The large, global market research firm Ipsos recently released its Global Trends 2020 study. It's based on extensive surveys and interviews across 33 countries and updates similar efforts conducted in 2013 and 2016.
The study covers a lot of ground (the study report is 120 pages long) and identifies 12 key trends that Ipsos believes will dominate the world in the 2020s. These are:
Climate emergency and antagonism
- A world divided by its values
- Choices over healthcare
- Reactions to uncertainty and inequality
- Capitalism’s turning point
- Peak globalization
- Data dilemmas
- Conscientious health
- Authenticity is king
- The search for simplicity and meaning
- The tech dimension: technophilia and technophobia
- The enduring appeal of nostalgia
One of the interesting findings of this study is how much of an outlier the U.S.is on many of these trends.
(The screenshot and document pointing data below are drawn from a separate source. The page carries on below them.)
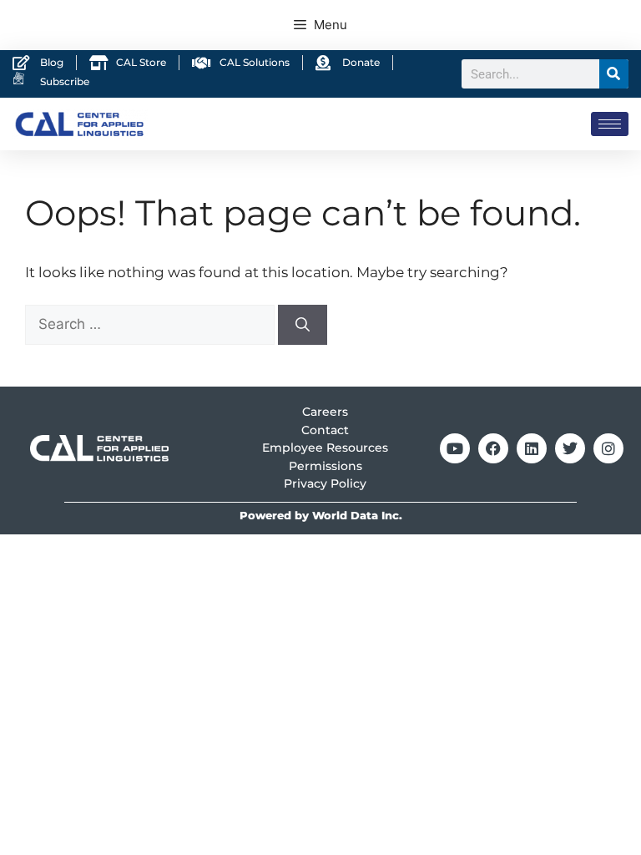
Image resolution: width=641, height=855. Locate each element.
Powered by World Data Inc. (321, 515)
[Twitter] (570, 448)
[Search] (613, 74)
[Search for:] (151, 324)
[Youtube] (455, 448)
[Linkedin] (532, 448)
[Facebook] (493, 448)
For example, 55% of Americans agreed that unequal wealth distribution is bad for society. This was the lowest percentage agreeing of the 33 countries in the survey. The global average agreeing with this statement was 76%.
America also came in last on a question about climate change. Only 66% of Americans agreed climate change is mostly being caused by human activity. Globally, 82% agreed.
Americans have always gone their own way.
But it's easy to see based on the study findings why "a world divided by its values" is one of the 12 dominant trends.